The minimalist work of German artist Jan-Peter Rieken reflects a sense of intimacy that exists between the artist and his materials, and the sensations and emotions captured within his meditative creations — sculptural monochromatic objects and paintings. With the elevation of the creative process in his pieces and by working intuitive and impulsive with his body to treat his material sculpturally, Jan-Peter Rieken is questioning the notions of the limits of painting and of sculpture.

Jan-Peter Rieken — who lives and works between Hamburg and a little rural village in Eastern Europe — is motivated by the work of other artists, but as well too, he draws much inspiration from the places where he chooses to reside, from nature and the seclusion. Especially in his studio in this mountain village, where, he says, he is fascinated by the influence of vastness, remoteness and roughness, which is directly reflected in his recent work — including the ongoing exploration of monochrome paintings and abstractions.
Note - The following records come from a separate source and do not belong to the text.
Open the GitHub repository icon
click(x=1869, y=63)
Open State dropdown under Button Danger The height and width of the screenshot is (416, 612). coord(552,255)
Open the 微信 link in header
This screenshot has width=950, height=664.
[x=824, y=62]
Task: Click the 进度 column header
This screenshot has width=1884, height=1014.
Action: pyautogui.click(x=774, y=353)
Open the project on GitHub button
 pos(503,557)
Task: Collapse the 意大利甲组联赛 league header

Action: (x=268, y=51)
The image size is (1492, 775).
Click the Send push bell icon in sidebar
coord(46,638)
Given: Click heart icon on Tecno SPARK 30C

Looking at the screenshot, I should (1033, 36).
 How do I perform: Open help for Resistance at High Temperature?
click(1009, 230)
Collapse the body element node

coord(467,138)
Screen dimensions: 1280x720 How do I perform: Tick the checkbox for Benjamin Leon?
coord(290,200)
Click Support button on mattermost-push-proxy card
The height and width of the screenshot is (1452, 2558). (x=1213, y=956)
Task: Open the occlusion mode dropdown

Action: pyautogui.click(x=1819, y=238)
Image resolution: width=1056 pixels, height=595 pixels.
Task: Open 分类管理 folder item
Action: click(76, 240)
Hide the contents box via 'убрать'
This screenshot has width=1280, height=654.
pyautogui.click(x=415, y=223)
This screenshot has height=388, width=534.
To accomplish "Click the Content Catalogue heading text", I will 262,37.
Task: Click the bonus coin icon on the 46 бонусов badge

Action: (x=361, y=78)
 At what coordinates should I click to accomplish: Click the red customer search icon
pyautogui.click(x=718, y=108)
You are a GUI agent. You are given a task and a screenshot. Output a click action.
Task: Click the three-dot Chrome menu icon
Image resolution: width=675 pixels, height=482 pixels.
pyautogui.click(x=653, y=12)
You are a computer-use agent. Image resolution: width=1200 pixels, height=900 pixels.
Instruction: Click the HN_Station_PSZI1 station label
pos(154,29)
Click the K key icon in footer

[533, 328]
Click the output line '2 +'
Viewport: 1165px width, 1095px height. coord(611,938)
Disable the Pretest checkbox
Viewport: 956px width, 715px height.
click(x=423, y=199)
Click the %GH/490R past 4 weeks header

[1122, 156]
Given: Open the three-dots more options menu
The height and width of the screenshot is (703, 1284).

As with all minimalist works, there is a contradictory desire to communicate and to say nothing. All art is open to interpretation, and in works like Jan-Peter Rieken's, the question of how to interpret the work becomes a central one, making it clear that we cannot perceive art without speculating about the artist's intentions. Like a sensual bridge between the real and the imaginary, between material and immaterial. That's why he doesn’t give his works any titles that unnecessarily charge them. 
jan peter rieken
Jan-Peter Rieken
Born 1960. Studied art and design in Hamburg. Before making art as his full-time passion, he was owner of a Branding Agency. He has shown his work in exhibition projects in London (UK), Brussels (BE), Île de Ré (FR), Milan (IT) and Hamburg, Stuttgart, Cologne (DE). He has collectors in Germany, France, Switzerland, England, Bulgaria, Belgium, Italy and in the United States of America.